**SOURCE TEXT**
With open enrollment in full swing, the Federal Trade Commission (FTC) is cracking down on deceptive practices in the healthcare marketing space. To ensure healthcare marketing compliance, the agency recently issued warning letters to 21 unidentified companies generating health insurance leads, highlighting potentially deceptive practices that could result in legal consequences. If your business operates in this space, the message is clear: now is the time to reassess your advertising and marketing strategies to meet compliance standards.
Problematic Practices
The FTC is intensifying its oversight of healthcare-related marketing, with particular attention to how plans and services are advertised. According to the FTC, common problematic practices include:
- Overstating plan benefits or implying plans offer more comprehensive coverage than they actually do.
- Misrepresenting the type of plan offered, such as claiming limited benefit plans are equivalent to major medical insurance.
- Hiding or misstating costs, which can leave consumers with unexpected bills.
- Making false offers, like promising cash rewards or rebates for signing up.

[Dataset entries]
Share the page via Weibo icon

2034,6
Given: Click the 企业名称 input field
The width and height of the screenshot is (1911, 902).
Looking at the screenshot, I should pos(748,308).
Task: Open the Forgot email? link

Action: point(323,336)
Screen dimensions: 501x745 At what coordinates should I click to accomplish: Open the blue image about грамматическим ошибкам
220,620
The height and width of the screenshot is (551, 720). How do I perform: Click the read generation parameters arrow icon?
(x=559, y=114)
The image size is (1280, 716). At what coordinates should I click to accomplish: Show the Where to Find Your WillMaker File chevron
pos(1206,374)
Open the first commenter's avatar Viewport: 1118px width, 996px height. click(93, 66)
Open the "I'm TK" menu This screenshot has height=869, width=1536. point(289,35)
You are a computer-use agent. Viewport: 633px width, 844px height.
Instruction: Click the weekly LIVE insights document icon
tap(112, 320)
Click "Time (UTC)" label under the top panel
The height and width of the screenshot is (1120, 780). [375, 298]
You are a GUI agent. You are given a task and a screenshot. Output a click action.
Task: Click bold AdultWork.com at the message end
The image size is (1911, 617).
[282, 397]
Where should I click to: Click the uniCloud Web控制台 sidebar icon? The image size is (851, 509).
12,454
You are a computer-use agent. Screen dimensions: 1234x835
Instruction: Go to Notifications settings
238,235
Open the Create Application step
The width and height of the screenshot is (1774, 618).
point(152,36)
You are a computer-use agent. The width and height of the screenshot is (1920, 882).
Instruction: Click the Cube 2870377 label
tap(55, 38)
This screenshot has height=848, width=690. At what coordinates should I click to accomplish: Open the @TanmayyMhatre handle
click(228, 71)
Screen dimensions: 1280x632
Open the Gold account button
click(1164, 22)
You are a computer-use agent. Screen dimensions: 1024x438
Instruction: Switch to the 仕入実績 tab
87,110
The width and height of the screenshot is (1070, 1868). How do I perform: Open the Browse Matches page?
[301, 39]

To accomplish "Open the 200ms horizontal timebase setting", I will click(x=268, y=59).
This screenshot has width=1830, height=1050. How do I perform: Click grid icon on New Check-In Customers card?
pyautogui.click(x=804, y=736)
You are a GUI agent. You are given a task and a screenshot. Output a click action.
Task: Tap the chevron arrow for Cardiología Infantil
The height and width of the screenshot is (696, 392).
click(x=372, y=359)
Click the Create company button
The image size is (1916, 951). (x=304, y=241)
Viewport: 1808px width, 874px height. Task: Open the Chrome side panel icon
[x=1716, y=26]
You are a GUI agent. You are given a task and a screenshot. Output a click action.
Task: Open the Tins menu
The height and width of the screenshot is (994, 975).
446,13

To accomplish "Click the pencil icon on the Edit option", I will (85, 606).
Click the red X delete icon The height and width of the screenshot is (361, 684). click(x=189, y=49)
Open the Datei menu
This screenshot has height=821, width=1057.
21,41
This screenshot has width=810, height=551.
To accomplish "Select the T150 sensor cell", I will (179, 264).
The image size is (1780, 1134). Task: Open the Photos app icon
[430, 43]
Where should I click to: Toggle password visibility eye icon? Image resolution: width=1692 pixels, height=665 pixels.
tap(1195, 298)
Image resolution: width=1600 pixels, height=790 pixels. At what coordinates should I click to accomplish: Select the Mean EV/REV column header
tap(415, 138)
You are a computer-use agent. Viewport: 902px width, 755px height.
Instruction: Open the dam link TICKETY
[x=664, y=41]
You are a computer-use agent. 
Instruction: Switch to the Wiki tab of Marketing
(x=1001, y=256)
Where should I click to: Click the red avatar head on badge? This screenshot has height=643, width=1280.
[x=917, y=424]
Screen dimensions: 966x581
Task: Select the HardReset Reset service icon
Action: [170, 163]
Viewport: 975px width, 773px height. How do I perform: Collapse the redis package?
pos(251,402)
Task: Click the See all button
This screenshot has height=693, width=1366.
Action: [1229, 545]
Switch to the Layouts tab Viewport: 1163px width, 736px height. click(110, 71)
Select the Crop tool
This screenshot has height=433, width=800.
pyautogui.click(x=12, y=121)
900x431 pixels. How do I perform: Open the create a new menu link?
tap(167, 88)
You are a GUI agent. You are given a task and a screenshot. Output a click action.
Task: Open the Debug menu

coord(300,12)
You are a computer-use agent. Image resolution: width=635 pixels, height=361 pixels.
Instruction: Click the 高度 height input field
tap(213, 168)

**REQUIREMENT**
Quote the passage on FTC scrutiny of healthcare marketing above, from "- Hiding or" to "for signing up.", including both ends.

**RESULT BELOW**
- Hiding or misstating costs, which can leave consumers with unexpected bills.
- Making false offers, like promising cash rewards or rebates for signing up.